Atualmente, a terapia de substituição faz parte da política federal de drogas na Alemanha. O país oferece esse tratamento para cerca de 77 mil dependentes químicos.
Além desta terapia, o Caminho de Frankfurt abriu também as portas para as salas supervisionadas para o uso de drogas na Alemanha. Em 1994, a cidade, quase ao mesmo tempo que Hamburgo, abriu o primeiro estabelecimento deste tipo. No local, dependentes têm acesso a seringas e todo material esterilizado para o uso da substância e recebem acompanhamento médico em casos de overdose.
O espaço possibilita ainda que assistentes sociais façam contato com dependentes e possam apresentar a eles opções de tratamento para o vício. Além disso, as salas contribuíram para tirar das ruas a grande massa de usuários que se concentravam em parques e próximos a estações de trem e reduzir infecções causadas pela reutilização de seringas infectadas.
A iniciativa foi seguida por outras cidades, como Berlim. Mesmo sem uma base legal, essas salas eram toleradas pelas autoridades. Somente em 2000, o governo federal legalizou estes espaços. Atualmente, há 24 salas supervisionadas para o consumo de droga, distribuídas em 15 cidades da Alemanha. Em Frankfurt, há quatro, por onde passam anualmente cerca de 4,5 mil dependentes por ano. Em Berlim, são duas salas e uma estação móvel, que recebem anualmente aproximadamente 1,2 mil usuários.
Ações policiais em paralelo também foram importantes para a desocupação de Taunusanlage. Porém, elas ocorreram apenas depois da disponibilização de locais para o uso de droga e abrigos, e eram voltadas a informar os dependentes sobre essas alternativas.
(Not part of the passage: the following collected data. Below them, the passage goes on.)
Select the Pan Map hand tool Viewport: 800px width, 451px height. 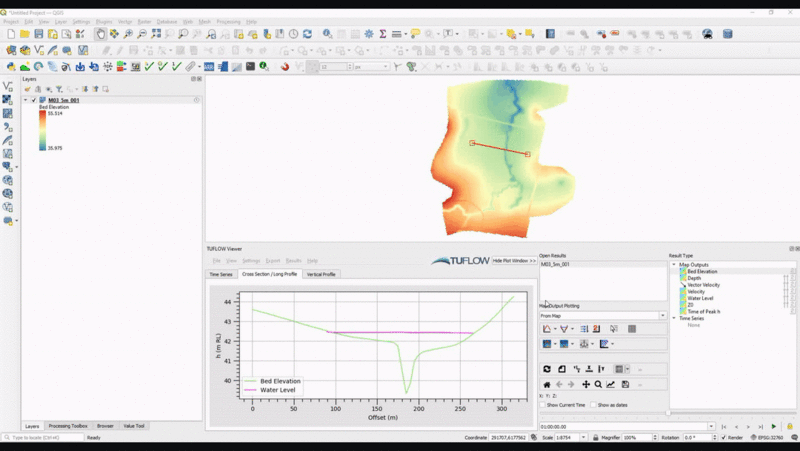click(100, 34)
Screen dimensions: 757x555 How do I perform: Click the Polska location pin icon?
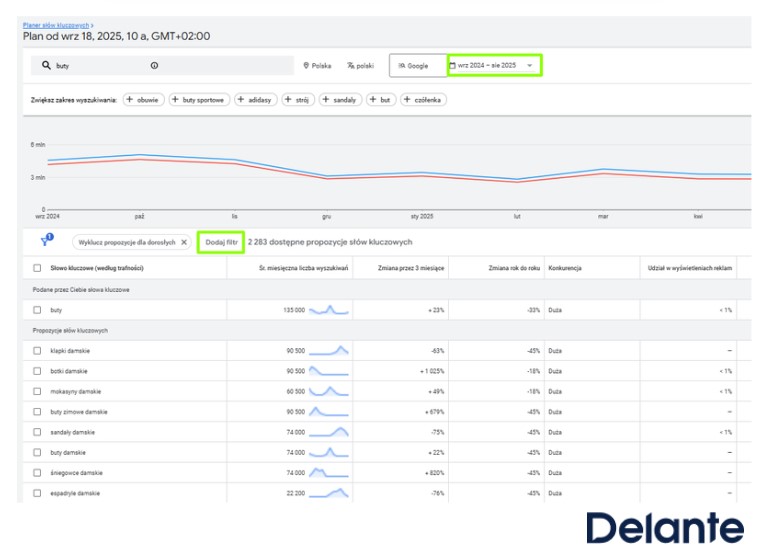tap(305, 65)
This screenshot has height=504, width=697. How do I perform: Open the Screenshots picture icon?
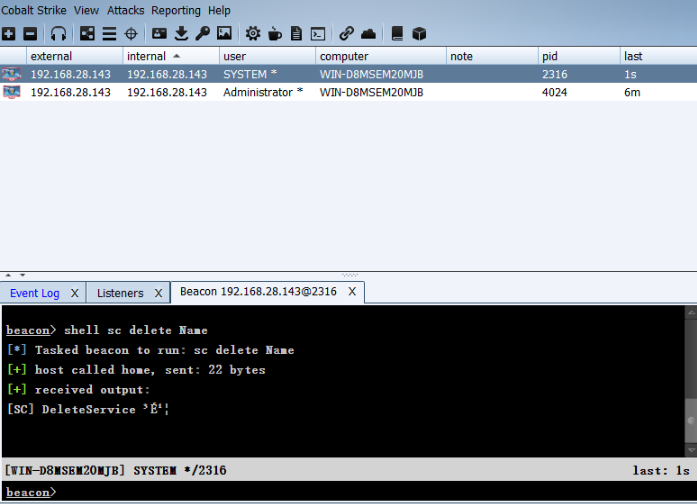pyautogui.click(x=224, y=34)
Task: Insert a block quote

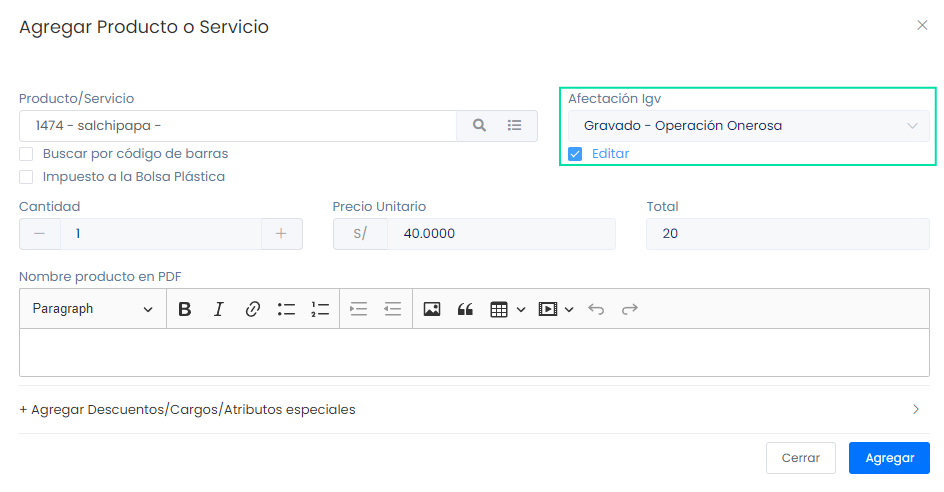Action: point(464,309)
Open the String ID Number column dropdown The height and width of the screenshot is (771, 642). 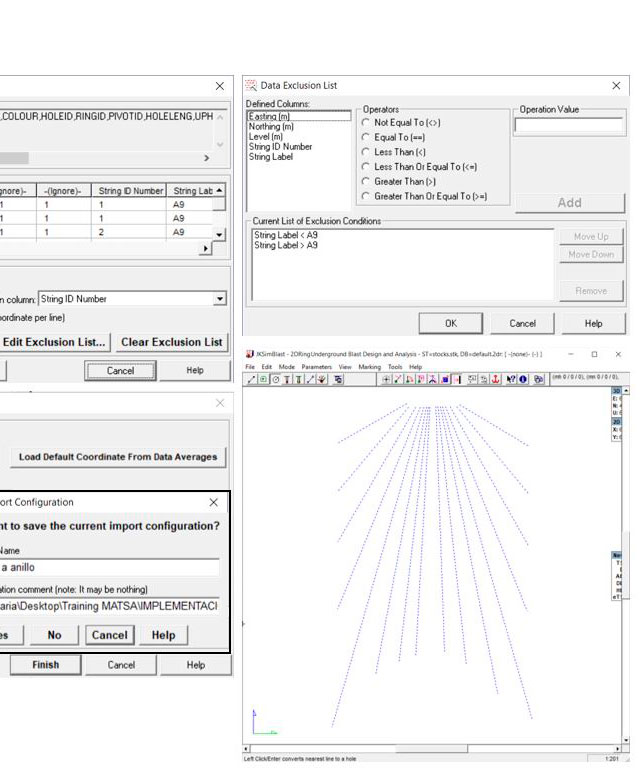[x=219, y=299]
Assistentes sociais também foram engajados para o trabalho de informação.
“Os dependentes não foram simplesmente expulsos, o que os espalharia pela cidade, criando outros pontos de uso de drogas“, destaca o sociólogo Martin Schmid, da Universidade de Ciências Aplicadas de Koblenz.
Exemplo para outros países?
Apesar de o problema da concentração de usuários em espaços públicos na Alemanha na década de 1980 estar relacionado à heroína, cuja possibilidade de terapia é diferente de outras drogas, inclusive do crack, especialistas afirmam que a percepção do vício com uma doença é um aspecto da política alemã que pode servir de exemplo para outros países.
“Ver o dependente como doente ajuda bastante a solucionar o problema das drogas, pois possibilita o desenvolvimento de políticas públicas adequadas para o apoio ao usuário. Simplesmente prendê-los ou interná-los à força não contribui para resolver essa situação“, afirma Peter Raiser, do Escritório Central Alemão para Questões sobre Vício (DHS).
Schmid acrescenta que a abordagem da inclusão e da descriminalização do dependente pode ser a base, assim como foi na Alemanha, para países desenvolverem suas políticas de drogas de acordo com suas especificidades.